Offshore outsourcing has become a necessity in the modern world, thanks to the convenience and cost-effectiveness it provides. It stands at the foundation of the most successful companies today, helping with day-to-day operations. The power of offshore outsourcing is undeniable, but the people behind these teams need to overcome challenges.
In such a globally competitive industry, it only follows that people behind the operations come from various backgrounds and cultures. An offshore team in New York, for instance, may be home to various people of all backgrounds and races, which can lead to cultural differences. Language barriers and cultural gaps can often lead to misunderstandings, making it important to address.
Unfortunately, cultural gaps in the outsourcing world are often overlooked. This leads to seemingly endless stumbling blocks, which affect the company’s effectiveness and efficiency. It’s important to always remember that the company’s biggest strength lies in its people—and its ability to ensure that regardless of language, background, culture, and values, they are welcomed in a community of openness.
For these reasons, it’s important to invest in raising awareness and implementing programs, all designed to help your team work efficiently together. More often than not, your choice to invest could mean the difference between failure and success.

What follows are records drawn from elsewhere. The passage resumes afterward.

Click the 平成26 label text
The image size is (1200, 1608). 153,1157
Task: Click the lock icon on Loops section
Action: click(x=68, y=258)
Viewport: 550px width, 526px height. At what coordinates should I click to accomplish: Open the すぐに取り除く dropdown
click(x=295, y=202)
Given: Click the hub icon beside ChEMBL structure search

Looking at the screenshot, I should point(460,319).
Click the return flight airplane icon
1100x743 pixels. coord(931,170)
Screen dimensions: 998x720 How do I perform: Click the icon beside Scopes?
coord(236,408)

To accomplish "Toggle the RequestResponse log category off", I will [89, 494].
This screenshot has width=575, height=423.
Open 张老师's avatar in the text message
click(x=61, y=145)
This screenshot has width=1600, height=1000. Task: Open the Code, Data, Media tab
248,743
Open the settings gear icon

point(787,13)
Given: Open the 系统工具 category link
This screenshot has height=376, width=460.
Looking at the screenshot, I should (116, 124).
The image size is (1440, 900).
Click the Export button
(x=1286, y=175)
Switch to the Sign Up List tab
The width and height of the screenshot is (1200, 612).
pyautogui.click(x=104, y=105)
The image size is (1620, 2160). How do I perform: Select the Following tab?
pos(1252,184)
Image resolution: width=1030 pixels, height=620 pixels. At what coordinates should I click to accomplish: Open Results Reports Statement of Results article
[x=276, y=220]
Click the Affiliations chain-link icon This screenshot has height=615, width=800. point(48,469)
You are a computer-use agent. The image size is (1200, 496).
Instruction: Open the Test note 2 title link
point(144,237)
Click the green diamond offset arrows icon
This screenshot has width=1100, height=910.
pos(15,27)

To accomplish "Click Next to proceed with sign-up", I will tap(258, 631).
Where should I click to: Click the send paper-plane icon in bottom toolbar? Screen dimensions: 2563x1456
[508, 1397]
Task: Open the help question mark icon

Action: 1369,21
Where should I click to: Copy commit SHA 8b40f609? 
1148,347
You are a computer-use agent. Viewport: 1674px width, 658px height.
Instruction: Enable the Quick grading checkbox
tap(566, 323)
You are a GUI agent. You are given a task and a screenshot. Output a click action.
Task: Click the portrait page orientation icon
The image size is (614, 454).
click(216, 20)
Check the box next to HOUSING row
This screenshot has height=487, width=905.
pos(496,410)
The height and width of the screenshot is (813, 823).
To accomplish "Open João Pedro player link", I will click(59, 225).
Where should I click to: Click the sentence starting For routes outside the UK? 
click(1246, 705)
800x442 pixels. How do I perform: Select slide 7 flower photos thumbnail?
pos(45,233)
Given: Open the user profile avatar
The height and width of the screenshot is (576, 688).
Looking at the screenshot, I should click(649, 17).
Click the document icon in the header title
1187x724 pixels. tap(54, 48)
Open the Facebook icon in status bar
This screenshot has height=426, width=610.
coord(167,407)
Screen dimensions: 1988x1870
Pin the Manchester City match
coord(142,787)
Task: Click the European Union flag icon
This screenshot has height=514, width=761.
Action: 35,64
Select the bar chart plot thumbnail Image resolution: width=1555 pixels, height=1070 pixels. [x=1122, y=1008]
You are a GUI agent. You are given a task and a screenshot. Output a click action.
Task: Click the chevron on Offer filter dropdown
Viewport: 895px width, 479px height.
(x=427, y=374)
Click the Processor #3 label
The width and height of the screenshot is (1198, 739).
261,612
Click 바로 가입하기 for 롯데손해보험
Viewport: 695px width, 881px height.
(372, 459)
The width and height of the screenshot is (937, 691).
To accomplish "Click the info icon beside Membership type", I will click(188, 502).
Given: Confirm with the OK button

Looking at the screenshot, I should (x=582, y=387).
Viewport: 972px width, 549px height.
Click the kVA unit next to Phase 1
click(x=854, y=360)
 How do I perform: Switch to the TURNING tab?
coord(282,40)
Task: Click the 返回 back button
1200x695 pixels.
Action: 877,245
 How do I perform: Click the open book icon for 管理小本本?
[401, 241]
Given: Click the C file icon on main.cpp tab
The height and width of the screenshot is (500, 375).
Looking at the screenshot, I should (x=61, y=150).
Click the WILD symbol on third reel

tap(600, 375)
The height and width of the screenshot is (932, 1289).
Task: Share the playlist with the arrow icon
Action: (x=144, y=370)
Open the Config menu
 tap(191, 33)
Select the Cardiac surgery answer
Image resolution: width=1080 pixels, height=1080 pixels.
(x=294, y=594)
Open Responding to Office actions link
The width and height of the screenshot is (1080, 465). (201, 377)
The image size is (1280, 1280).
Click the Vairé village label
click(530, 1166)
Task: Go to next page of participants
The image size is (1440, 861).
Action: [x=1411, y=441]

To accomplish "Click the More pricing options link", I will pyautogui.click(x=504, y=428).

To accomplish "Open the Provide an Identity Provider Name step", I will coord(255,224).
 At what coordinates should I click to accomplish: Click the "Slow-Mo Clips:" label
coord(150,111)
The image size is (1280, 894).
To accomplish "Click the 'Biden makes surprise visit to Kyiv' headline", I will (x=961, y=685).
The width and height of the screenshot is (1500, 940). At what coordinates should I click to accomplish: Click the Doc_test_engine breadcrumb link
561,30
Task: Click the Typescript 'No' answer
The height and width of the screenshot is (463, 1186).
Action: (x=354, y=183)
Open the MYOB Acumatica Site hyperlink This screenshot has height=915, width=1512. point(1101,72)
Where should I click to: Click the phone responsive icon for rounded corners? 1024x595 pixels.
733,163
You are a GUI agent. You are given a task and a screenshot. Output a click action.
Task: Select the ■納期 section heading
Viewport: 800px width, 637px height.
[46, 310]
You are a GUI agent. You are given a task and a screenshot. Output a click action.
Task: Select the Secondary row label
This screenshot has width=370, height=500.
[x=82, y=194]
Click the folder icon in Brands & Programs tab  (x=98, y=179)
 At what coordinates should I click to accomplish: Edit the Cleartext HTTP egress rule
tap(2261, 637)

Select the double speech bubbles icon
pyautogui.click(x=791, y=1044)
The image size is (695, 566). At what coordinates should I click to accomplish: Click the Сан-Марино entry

Addressing these barriers, however, is easier said than done. How can you properly address something that could be so deeply ingrained in society? The truth is, it will be difficult—but not impossible. Here’s what you can do:
Outsourcing operates differently from traditional workplaces, especially considering the nature of the job. While hierarchies may not be clearly defined, it’s important to ensure that leadership roles are filled—and filled well. You’ll want to establish a chain of command that oversees your onshore and offshore teams, especially if you’re in the business of hiring remote workers.
You’ll want a manager you can trust and rely on, particularly when it comes to task delegation, communication issues, and other concerns that may arise. Team members must know who they can report to, which drastically reduces any chances of escalating issues.
Apart from hiring a leader you can trust, you’ll want to also address the problem right at the root. This means allowing your team members the opportunity to handle issues on their own, why is why investing in a cultural awareness program is paramount. These trainings are designed specially to address gaps, which allows various team members to be aware of various cultures existing around them. It could touch on religion and sexuality, along with other fabrics of society they may have otherwise been unaware of.
By investing in these workshops, you build a culture of understanding. This bridge will then promote a healthy working relationship in the team, all without sacrificing boundaries. It’s important to remember that significant costs will be incurred, but having such an advantage will be well worth it—and will likely pay for itself.
One of the most important processes you need to invest in is communication. It’s often the cure to dealing with countless issues, including one as vast as a cultural gap. All relationships require an open and honest communication process, and the same holds for business relationships. The mere step towards awareness can help transform the workplace tremendously, helping your team members succeed in various projects.
If you wish to invest in a clear communication system, start by developing a good communication strategy. This includes the channel you wish to introduce to the company, whether it be email, Slack, and other more innovative tools. All these can help create a system that can support your team members, also serving as a consistent connection they can rely on.
Working with team members from various backgrounds can be difficult enough as it is, so it’s important to make your systems clearer by establishing clear goals and tasks. This process is essential, especially since each member understands their roles clearly—and what tasks are needed to get their jobs done.
Without clear goals in place, you only leave room for conflict. This also allows your team to ensure the quality of work, as team members will also be guided in terms of standards and expectations. In doing so, you avoid any conflict that may arise.
Collaborating online is a non-negotiable, especially since most of the company’s tools are likely operated online. This makes digital connections necessary, especially when it comes to your remote team. However, never underestimate the power of physical presence. It’s important to invest in opportunities that allow your team members to meet, such as the beginning and end of projects. They’ll be given the chance to meet to gauge the connections, and can later celebrate once projects are completed.
You’ll also do well to invest in various team-building activities, all of which can encourage better leadership and communication among team members. Even something as hosting a pizza party can help, as being exposed to one another allows them to change to mingle despite differences, thereby prompting them to work together better.
Choosing new team members is difficult, especially if you want them to be compatible with your existing teams. It’s a tricky task, which is why it’s best to do test runs. Make sure to allow the candidates a trial day or two, which will be beneficial to both parties in the long run.
This should be done before final contracts are signed, so make sure to never assign them huge tasks. You’ll only be gauging compatibility, so never try to overwhelm them! Start with something small and evaluate the quality of their work from there.
All these tips are made to address cultural gaps, so make sure to keep them in mind! However, nothing quite beats the prospect of visiting your team members and spending the time to get to know them. This includes their culture and how they work naturally, which could be the best way to understand which working styles and processes work best for them.
Learning is always a two-way street—investing in the right people can help you succeed in the long run, but learning how to experience and understand various cultures helps you understand them better. More importantly, you set an example—one that your employees will appreciate. At the end of the day, it’s all about doing your best and inspiring others to do the same.